**Directions for this task:** Copy out each record below, exactly as given.

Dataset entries

__________

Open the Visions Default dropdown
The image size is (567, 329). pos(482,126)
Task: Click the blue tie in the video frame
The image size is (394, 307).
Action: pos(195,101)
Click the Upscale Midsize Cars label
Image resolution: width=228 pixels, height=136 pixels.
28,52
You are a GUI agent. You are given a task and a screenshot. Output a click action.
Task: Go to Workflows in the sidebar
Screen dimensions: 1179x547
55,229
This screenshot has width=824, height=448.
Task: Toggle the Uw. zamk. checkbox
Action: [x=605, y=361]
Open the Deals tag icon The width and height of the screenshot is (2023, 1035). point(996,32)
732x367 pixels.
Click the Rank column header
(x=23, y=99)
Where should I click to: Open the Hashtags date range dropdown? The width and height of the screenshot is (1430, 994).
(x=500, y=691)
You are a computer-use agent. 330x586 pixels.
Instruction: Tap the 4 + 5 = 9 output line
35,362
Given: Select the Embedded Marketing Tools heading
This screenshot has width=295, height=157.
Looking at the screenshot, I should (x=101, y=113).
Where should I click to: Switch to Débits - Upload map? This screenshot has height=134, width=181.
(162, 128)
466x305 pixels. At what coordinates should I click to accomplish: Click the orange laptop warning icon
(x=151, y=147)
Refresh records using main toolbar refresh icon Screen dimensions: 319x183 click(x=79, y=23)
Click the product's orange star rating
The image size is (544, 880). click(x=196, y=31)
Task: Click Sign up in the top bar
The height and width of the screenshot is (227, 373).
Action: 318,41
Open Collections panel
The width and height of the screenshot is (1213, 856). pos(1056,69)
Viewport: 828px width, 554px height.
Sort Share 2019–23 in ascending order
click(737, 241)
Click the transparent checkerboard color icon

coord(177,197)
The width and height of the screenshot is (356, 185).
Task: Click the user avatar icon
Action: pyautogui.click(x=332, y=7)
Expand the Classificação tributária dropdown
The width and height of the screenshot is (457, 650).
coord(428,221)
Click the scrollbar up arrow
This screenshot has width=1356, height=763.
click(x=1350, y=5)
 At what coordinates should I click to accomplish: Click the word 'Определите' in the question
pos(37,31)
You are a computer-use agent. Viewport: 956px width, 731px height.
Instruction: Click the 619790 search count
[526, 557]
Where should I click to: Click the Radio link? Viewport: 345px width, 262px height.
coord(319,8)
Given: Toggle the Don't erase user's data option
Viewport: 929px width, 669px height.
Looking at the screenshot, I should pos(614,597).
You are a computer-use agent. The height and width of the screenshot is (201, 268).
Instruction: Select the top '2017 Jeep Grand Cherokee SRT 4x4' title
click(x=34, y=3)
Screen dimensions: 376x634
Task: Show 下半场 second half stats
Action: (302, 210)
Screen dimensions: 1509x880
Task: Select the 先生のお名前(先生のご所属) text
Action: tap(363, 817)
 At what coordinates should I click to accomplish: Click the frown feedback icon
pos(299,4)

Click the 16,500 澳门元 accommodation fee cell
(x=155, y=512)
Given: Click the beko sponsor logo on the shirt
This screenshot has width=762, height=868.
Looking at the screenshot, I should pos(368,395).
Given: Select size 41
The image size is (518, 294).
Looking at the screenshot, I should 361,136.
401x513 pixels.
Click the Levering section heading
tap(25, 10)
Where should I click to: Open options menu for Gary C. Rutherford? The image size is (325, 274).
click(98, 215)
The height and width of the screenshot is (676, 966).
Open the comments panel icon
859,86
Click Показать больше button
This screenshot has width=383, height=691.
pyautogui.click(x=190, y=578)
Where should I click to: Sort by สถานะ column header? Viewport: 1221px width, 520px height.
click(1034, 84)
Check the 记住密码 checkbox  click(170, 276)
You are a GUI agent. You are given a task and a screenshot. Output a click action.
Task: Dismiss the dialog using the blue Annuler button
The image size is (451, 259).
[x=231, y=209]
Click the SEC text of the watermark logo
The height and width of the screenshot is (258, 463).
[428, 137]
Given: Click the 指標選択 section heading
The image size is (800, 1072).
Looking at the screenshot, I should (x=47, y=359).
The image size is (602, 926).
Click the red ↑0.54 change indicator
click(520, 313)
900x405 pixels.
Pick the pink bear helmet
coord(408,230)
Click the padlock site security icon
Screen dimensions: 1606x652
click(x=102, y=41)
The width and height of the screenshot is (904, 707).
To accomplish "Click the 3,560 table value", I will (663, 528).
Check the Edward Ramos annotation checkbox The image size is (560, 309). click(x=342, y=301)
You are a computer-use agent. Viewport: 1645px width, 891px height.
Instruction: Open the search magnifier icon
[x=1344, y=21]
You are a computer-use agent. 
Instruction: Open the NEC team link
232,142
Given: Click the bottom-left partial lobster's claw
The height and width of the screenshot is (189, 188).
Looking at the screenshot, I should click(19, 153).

__________

**Solution to the exercise:**
Open the Visions Default dropdown
The image size is (567, 329). pos(482,126)
Task: Click the blue tie in the video frame
The image size is (394, 307).
Action: pos(195,101)
Click the Upscale Midsize Cars label
Image resolution: width=228 pixels, height=136 pixels.
28,52
You are a GUI agent. You are given a task and a screenshot. Output a click action.
Task: Go to Workflows in the sidebar
Screen dimensions: 1179x547
55,229
This screenshot has width=824, height=448.
Task: Toggle the Uw. zamk. checkbox
Action: [x=605, y=361]
Open the Deals tag icon The width and height of the screenshot is (2023, 1035). point(996,32)
732x367 pixels.
Click the Rank column header
(x=23, y=99)
Where should I click to: Open the Hashtags date range dropdown? The width and height of the screenshot is (1430, 994).
(x=500, y=691)
You are a computer-use agent. 330x586 pixels.
Instruction: Tap the 4 + 5 = 9 output line
35,362
Given: Select the Embedded Marketing Tools heading
This screenshot has width=295, height=157.
Looking at the screenshot, I should (x=101, y=113).
Where should I click to: Switch to Débits - Upload map? This screenshot has height=134, width=181.
(162, 128)
466x305 pixels. At what coordinates should I click to accomplish: Click the orange laptop warning icon
(x=151, y=147)
Refresh records using main toolbar refresh icon Screen dimensions: 319x183 click(x=79, y=23)
Click the product's orange star rating
The image size is (544, 880). click(x=196, y=31)
Task: Click Sign up in the top bar
The height and width of the screenshot is (227, 373).
Action: 318,41
Open Collections panel
The width and height of the screenshot is (1213, 856). pos(1056,69)
Viewport: 828px width, 554px height.
Sort Share 2019–23 in ascending order
click(737, 241)
Click the transparent checkerboard color icon

coord(177,197)
The width and height of the screenshot is (356, 185).
Task: Click the user avatar icon
Action: pyautogui.click(x=332, y=7)
Expand the Classificação tributária dropdown
The width and height of the screenshot is (457, 650).
coord(428,221)
Click the scrollbar up arrow
This screenshot has width=1356, height=763.
click(x=1350, y=5)
 At what coordinates should I click to accomplish: Click the word 'Определите' in the question
pos(37,31)
You are a computer-use agent. Viewport: 956px width, 731px height.
Instruction: Click the 619790 search count
[526, 557]
Where should I click to: Click the Radio link? Viewport: 345px width, 262px height.
coord(319,8)
Given: Toggle the Don't erase user's data option
Viewport: 929px width, 669px height.
Looking at the screenshot, I should pos(614,597).
You are a computer-use agent. The height and width of the screenshot is (201, 268).
Instruction: Select the top '2017 Jeep Grand Cherokee SRT 4x4' title
click(x=34, y=3)
Screen dimensions: 376x634
Task: Show 下半场 second half stats
Action: (302, 210)
Screen dimensions: 1509x880
Task: Select the 先生のお名前(先生のご所属) text
Action: tap(363, 817)
 At what coordinates should I click to accomplish: Click the frown feedback icon
pos(299,4)

Click the 16,500 澳门元 accommodation fee cell
(x=155, y=512)
Given: Click the beko sponsor logo on the shirt
This screenshot has width=762, height=868.
Looking at the screenshot, I should pos(368,395).
Given: Select size 41
The image size is (518, 294).
Looking at the screenshot, I should 361,136.
401x513 pixels.
Click the Levering section heading
tap(25, 10)
Where should I click to: Open options menu for Gary C. Rutherford? The image size is (325, 274).
click(98, 215)
The height and width of the screenshot is (676, 966).
Open the comments panel icon
859,86
Click Показать больше button
This screenshot has width=383, height=691.
pyautogui.click(x=190, y=578)
Where should I click to: Sort by สถานะ column header? Viewport: 1221px width, 520px height.
click(1034, 84)
Check the 记住密码 checkbox  click(170, 276)
You are a GUI agent. You are given a task and a screenshot. Output a click action.
Task: Dismiss the dialog using the blue Annuler button
The image size is (451, 259).
[x=231, y=209]
Click the SEC text of the watermark logo
The height and width of the screenshot is (258, 463).
[428, 137]
Given: Click the 指標選択 section heading
The image size is (800, 1072).
Looking at the screenshot, I should (x=47, y=359).
The image size is (602, 926).
Click the red ↑0.54 change indicator
click(520, 313)
900x405 pixels.
Pick the pink bear helmet
coord(408,230)
Click the padlock site security icon
Screen dimensions: 1606x652
click(x=102, y=41)
The width and height of the screenshot is (904, 707).
To accomplish "Click the 3,560 table value", I will (663, 528).
Check the Edward Ramos annotation checkbox The image size is (560, 309). click(x=342, y=301)
You are a computer-use agent. Viewport: 1645px width, 891px height.
Instruction: Open the search magnifier icon
[x=1344, y=21]
You are a computer-use agent. 
Instruction: Open the NEC team link
232,142
Given: Click the bottom-left partial lobster's claw
The height and width of the screenshot is (189, 188).
Looking at the screenshot, I should click(19, 153).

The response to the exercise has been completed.